Tra il primo e il secondo atto si avvicina al bancone un signore anziano, ordina una birra e alcune caramelle e, mentre preparo tutto, cominciamo a chiacchierare. Sembra simpatico, almeno all’inizio.

“Studi ancora?”

“Sì, frequento un’accademia d’arte drammatica.”

“E cosa studi?”

“Recitazione.”

Appena pronuncio quella parola, la sua espressione cambia completamente. Fa una smorfia, scuote la testa e mi guarda come se gli avessi appena confessato di aver investito tutti i miei risparmi in gratta e vinci.

“Bah! Con il teatro non troverai mai un lavoro serio. Devi trovarti un uomo ricco da sposare.”

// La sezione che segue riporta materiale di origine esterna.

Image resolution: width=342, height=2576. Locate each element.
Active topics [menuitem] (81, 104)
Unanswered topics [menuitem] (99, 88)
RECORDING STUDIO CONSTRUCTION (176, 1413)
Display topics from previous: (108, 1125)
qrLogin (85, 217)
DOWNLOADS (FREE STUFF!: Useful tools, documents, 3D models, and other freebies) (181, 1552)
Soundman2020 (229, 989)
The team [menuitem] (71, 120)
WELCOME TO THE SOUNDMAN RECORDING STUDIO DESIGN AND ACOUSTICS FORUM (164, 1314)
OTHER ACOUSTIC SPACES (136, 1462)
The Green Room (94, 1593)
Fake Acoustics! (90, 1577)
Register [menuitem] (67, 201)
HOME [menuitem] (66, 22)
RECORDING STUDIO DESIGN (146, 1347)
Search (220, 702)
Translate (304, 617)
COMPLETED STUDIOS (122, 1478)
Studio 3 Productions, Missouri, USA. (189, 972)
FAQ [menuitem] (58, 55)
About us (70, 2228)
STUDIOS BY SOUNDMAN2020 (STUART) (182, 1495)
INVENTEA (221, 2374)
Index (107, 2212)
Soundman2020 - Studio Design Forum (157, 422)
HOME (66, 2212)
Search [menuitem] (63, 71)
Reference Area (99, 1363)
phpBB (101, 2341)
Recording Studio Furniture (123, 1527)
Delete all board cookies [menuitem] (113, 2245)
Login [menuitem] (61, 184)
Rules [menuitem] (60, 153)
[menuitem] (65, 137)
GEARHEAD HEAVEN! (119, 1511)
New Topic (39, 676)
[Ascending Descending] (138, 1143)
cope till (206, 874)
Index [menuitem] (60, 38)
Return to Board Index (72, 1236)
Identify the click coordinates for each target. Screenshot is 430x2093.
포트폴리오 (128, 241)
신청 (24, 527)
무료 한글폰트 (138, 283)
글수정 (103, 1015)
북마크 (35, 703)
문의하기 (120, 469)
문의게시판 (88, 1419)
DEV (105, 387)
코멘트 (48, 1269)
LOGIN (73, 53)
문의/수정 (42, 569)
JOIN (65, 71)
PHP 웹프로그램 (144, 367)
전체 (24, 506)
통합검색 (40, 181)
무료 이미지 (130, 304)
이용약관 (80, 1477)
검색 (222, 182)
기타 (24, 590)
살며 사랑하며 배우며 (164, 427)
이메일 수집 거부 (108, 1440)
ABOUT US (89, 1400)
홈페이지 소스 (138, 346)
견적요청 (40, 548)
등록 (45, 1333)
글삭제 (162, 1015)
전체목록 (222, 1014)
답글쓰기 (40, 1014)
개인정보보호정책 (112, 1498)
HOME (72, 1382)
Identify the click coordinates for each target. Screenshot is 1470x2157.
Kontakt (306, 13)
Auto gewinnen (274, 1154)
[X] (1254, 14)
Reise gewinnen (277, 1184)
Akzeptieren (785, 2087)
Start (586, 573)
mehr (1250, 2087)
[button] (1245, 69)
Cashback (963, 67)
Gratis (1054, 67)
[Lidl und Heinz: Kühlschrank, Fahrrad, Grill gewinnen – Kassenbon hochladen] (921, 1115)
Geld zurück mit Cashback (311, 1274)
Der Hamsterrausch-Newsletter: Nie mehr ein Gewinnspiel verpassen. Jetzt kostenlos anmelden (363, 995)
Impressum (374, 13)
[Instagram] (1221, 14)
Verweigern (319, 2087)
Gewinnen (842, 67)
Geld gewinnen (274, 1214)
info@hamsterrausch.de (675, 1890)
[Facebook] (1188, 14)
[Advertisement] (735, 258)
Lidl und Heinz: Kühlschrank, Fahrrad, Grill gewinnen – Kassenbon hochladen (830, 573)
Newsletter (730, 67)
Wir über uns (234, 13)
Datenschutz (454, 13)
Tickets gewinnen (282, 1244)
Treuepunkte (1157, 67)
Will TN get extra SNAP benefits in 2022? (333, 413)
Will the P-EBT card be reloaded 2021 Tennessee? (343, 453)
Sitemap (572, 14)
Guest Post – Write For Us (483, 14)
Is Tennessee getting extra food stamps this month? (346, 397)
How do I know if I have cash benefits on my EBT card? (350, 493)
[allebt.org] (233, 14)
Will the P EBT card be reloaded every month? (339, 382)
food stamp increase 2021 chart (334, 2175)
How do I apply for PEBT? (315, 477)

Sono ancora convinta che stia facendo la classica battuta da vecchio, una di quelle uscite infelici che secondo loro dovrebbero essere simpatiche, così rido e provo a rispondergli con lo stesso tono.

“Be’, tecnicamente io lavoro già in teatro. Di solito sono dall’altra parte del sipario.”

Lui non ride.

“Le ragazze carine come te non dovrebbero perdere tempo con queste cose. Devi trovarti un uomo ricco, ma anche bello, mi raccomando.”